[Dataset extract Boundary: Start]

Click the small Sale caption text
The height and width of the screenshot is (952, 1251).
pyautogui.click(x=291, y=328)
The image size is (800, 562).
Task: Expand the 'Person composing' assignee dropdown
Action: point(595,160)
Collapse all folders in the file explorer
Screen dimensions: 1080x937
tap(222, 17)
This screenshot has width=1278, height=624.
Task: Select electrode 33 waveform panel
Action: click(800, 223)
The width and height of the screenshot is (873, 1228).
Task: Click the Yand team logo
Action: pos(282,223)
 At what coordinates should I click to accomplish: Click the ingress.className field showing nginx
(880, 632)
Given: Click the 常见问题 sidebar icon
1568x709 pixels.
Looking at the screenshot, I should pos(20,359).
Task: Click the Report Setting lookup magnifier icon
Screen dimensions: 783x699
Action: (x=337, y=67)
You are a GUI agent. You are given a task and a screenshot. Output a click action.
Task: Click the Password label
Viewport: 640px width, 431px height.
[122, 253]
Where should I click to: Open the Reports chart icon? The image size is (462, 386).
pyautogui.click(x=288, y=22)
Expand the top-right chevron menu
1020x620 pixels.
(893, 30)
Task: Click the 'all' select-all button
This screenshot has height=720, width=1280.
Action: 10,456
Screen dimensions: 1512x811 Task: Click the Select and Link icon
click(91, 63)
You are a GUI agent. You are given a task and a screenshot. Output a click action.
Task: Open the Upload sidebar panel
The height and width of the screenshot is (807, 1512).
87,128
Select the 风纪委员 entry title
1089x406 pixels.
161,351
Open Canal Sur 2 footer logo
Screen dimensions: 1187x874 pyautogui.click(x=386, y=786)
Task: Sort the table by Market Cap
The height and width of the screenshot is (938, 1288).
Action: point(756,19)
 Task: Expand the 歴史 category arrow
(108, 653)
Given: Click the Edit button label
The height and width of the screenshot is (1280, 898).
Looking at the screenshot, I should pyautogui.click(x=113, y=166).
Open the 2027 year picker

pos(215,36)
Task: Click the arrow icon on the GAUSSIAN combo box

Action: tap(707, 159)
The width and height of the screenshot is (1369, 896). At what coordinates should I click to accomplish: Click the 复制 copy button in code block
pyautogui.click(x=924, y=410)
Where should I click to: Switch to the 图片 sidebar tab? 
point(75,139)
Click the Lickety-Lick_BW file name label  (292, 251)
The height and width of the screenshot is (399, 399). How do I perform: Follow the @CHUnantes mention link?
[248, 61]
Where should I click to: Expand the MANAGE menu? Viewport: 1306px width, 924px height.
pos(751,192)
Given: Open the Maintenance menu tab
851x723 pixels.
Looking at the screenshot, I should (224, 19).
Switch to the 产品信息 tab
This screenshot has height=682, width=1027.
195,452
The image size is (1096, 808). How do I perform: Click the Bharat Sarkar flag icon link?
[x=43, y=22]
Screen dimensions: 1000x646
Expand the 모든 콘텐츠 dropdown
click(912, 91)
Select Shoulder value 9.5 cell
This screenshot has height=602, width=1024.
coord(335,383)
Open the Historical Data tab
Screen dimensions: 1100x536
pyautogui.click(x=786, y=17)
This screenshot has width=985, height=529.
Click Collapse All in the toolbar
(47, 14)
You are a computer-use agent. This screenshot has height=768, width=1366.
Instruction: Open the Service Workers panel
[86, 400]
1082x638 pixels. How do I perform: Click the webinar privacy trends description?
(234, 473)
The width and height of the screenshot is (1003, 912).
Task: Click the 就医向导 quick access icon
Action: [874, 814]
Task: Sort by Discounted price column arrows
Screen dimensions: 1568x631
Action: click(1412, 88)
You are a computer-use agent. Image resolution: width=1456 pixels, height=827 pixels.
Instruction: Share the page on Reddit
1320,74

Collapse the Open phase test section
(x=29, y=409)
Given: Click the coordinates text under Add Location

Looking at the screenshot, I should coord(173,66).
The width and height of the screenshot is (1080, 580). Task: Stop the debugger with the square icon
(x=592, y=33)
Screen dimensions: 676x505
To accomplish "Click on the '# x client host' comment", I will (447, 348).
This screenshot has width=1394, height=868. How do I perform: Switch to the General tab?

[Dataset extract Boundary: End]

Each entry above is to be transcribed word for word.

▶ **Exercise response**:
Click the small Sale caption text
The height and width of the screenshot is (952, 1251).
pyautogui.click(x=291, y=328)
The image size is (800, 562).
Task: Expand the 'Person composing' assignee dropdown
Action: point(595,160)
Collapse all folders in the file explorer
Screen dimensions: 1080x937
tap(222, 17)
This screenshot has width=1278, height=624.
Task: Select electrode 33 waveform panel
Action: click(800, 223)
The width and height of the screenshot is (873, 1228).
Task: Click the Yand team logo
Action: pos(282,223)
 At what coordinates should I click to accomplish: Click the ingress.className field showing nginx
(880, 632)
Given: Click the 常见问题 sidebar icon
1568x709 pixels.
Looking at the screenshot, I should pos(20,359).
Task: Click the Report Setting lookup magnifier icon
Screen dimensions: 783x699
Action: (x=337, y=67)
You are a GUI agent. You are given a task and a screenshot. Output a click action.
Task: Click the Password label
Viewport: 640px width, 431px height.
[122, 253]
Where should I click to: Open the Reports chart icon? The image size is (462, 386).
pyautogui.click(x=288, y=22)
Expand the top-right chevron menu
1020x620 pixels.
(893, 30)
Task: Click the 'all' select-all button
This screenshot has height=720, width=1280.
Action: 10,456
Screen dimensions: 1512x811 Task: Click the Select and Link icon
click(91, 63)
You are a GUI agent. You are given a task and a screenshot. Output a click action.
Task: Open the Upload sidebar panel
The height and width of the screenshot is (807, 1512).
87,128
Select the 风纪委员 entry title
1089x406 pixels.
161,351
Open Canal Sur 2 footer logo
Screen dimensions: 1187x874 pyautogui.click(x=386, y=786)
Task: Sort the table by Market Cap
The height and width of the screenshot is (938, 1288).
Action: point(756,19)
 Task: Expand the 歴史 category arrow
(108, 653)
Given: Click the Edit button label
The height and width of the screenshot is (1280, 898).
Looking at the screenshot, I should pyautogui.click(x=113, y=166).
Open the 2027 year picker

pos(215,36)
Task: Click the arrow icon on the GAUSSIAN combo box

Action: tap(707, 159)
The width and height of the screenshot is (1369, 896). At what coordinates should I click to accomplish: Click the 复制 copy button in code block
pyautogui.click(x=924, y=410)
Where should I click to: Switch to the 图片 sidebar tab? 
point(75,139)
Click the Lickety-Lick_BW file name label  (292, 251)
The height and width of the screenshot is (399, 399). How do I perform: Follow the @CHUnantes mention link?
[248, 61]
Where should I click to: Expand the MANAGE menu? Viewport: 1306px width, 924px height.
pos(751,192)
Given: Open the Maintenance menu tab
851x723 pixels.
Looking at the screenshot, I should (224, 19).
Switch to the 产品信息 tab
This screenshot has height=682, width=1027.
195,452
The image size is (1096, 808). How do I perform: Click the Bharat Sarkar flag icon link?
[x=43, y=22]
Screen dimensions: 1000x646
Expand the 모든 콘텐츠 dropdown
click(912, 91)
Select Shoulder value 9.5 cell
This screenshot has height=602, width=1024.
coord(335,383)
Open the Historical Data tab
Screen dimensions: 1100x536
pyautogui.click(x=786, y=17)
This screenshot has width=985, height=529.
Click Collapse All in the toolbar
(47, 14)
You are a computer-use agent. This screenshot has height=768, width=1366.
Instruction: Open the Service Workers panel
[86, 400]
1082x638 pixels. How do I perform: Click the webinar privacy trends description?
(234, 473)
The width and height of the screenshot is (1003, 912).
Task: Click the 就医向导 quick access icon
Action: [874, 814]
Task: Sort by Discounted price column arrows
Screen dimensions: 1568x631
Action: click(1412, 88)
You are a computer-use agent. Image resolution: width=1456 pixels, height=827 pixels.
Instruction: Share the page on Reddit
1320,74

Collapse the Open phase test section
(x=29, y=409)
Given: Click the coordinates text under Add Location

Looking at the screenshot, I should coord(173,66).
The width and height of the screenshot is (1080, 580). Task: Stop the debugger with the square icon
(x=592, y=33)
Screen dimensions: 676x505
To accomplish "Click on the '# x client host' comment", I will (447, 348).
This screenshot has width=1394, height=868. How do I perform: Switch to the General tab?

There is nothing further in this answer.